* _ASSIGNMENT_
Line by line, print the records exactly.

* _AVAILABLE DATA_

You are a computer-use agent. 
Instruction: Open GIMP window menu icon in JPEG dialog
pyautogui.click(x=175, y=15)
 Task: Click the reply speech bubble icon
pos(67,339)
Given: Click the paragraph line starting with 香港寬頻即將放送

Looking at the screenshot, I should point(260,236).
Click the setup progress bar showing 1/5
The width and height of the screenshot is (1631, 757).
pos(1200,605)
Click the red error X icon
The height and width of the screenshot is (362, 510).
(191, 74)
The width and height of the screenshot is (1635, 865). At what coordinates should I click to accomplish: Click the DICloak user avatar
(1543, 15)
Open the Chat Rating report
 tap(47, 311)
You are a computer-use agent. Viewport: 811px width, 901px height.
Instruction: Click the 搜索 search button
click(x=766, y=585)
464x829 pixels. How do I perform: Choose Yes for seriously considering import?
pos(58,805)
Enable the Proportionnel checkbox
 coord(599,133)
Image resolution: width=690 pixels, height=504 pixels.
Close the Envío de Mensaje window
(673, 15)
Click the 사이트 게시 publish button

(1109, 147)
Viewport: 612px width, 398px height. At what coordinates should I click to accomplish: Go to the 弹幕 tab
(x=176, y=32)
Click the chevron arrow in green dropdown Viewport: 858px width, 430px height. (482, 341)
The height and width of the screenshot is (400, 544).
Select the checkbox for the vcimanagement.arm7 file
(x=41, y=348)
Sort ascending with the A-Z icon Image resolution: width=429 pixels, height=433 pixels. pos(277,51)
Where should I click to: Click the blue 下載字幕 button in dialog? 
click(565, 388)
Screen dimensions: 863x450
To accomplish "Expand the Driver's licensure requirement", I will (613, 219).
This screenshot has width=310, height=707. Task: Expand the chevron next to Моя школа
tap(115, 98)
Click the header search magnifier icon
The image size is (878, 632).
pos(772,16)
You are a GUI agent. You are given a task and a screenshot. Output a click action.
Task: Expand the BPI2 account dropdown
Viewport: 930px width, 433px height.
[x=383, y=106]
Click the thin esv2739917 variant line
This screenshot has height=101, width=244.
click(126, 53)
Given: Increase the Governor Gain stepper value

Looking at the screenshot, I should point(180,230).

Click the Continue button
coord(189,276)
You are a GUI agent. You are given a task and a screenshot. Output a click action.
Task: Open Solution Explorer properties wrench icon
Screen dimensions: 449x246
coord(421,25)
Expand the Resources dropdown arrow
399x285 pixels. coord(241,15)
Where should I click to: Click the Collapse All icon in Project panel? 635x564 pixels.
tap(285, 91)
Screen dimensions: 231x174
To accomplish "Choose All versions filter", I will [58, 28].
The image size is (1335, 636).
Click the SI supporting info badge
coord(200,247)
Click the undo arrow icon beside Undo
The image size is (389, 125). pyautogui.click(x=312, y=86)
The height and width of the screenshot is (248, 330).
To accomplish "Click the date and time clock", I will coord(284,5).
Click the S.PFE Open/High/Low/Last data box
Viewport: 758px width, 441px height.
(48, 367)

* _RESPONSE FOR THIS EXERCISE_
You are a computer-use agent. 
Instruction: Open GIMP window menu icon in JPEG dialog
pyautogui.click(x=175, y=15)
 Task: Click the reply speech bubble icon
pos(67,339)
Given: Click the paragraph line starting with 香港寬頻即將放送

Looking at the screenshot, I should point(260,236).
Click the setup progress bar showing 1/5
The width and height of the screenshot is (1631, 757).
pos(1200,605)
Click the red error X icon
The height and width of the screenshot is (362, 510).
(191, 74)
The width and height of the screenshot is (1635, 865). At what coordinates should I click to accomplish: Click the DICloak user avatar
(1543, 15)
Open the Chat Rating report
 tap(47, 311)
You are a computer-use agent. Viewport: 811px width, 901px height.
Instruction: Click the 搜索 search button
click(x=766, y=585)
464x829 pixels. How do I perform: Choose Yes for seriously considering import?
pos(58,805)
Enable the Proportionnel checkbox
 coord(599,133)
Image resolution: width=690 pixels, height=504 pixels.
Close the Envío de Mensaje window
(673, 15)
Click the 사이트 게시 publish button

(1109, 147)
Viewport: 612px width, 398px height. At what coordinates should I click to accomplish: Go to the 弹幕 tab
(x=176, y=32)
Click the chevron arrow in green dropdown Viewport: 858px width, 430px height. (482, 341)
The height and width of the screenshot is (400, 544).
Select the checkbox for the vcimanagement.arm7 file
(x=41, y=348)
Sort ascending with the A-Z icon Image resolution: width=429 pixels, height=433 pixels. pos(277,51)
Where should I click to: Click the blue 下載字幕 button in dialog? 
click(565, 388)
Screen dimensions: 863x450
To accomplish "Expand the Driver's licensure requirement", I will (613, 219).
This screenshot has width=310, height=707. Task: Expand the chevron next to Моя школа
tap(115, 98)
Click the header search magnifier icon
The image size is (878, 632).
pos(772,16)
You are a GUI agent. You are given a task and a screenshot. Output a click action.
Task: Expand the BPI2 account dropdown
Viewport: 930px width, 433px height.
[x=383, y=106]
Click the thin esv2739917 variant line
This screenshot has height=101, width=244.
click(126, 53)
Given: Increase the Governor Gain stepper value

Looking at the screenshot, I should point(180,230).

Click the Continue button
coord(189,276)
You are a GUI agent. You are given a task and a screenshot. Output a click action.
Task: Open Solution Explorer properties wrench icon
Screen dimensions: 449x246
coord(421,25)
Expand the Resources dropdown arrow
399x285 pixels. coord(241,15)
Where should I click to: Click the Collapse All icon in Project panel? 635x564 pixels.
tap(285, 91)
Screen dimensions: 231x174
To accomplish "Choose All versions filter", I will [58, 28].
The image size is (1335, 636).
Click the SI supporting info badge
coord(200,247)
Click the undo arrow icon beside Undo
The image size is (389, 125). pyautogui.click(x=312, y=86)
The height and width of the screenshot is (248, 330).
To accomplish "Click the date and time clock", I will coord(284,5).
Click the S.PFE Open/High/Low/Last data box
Viewport: 758px width, 441px height.
(48, 367)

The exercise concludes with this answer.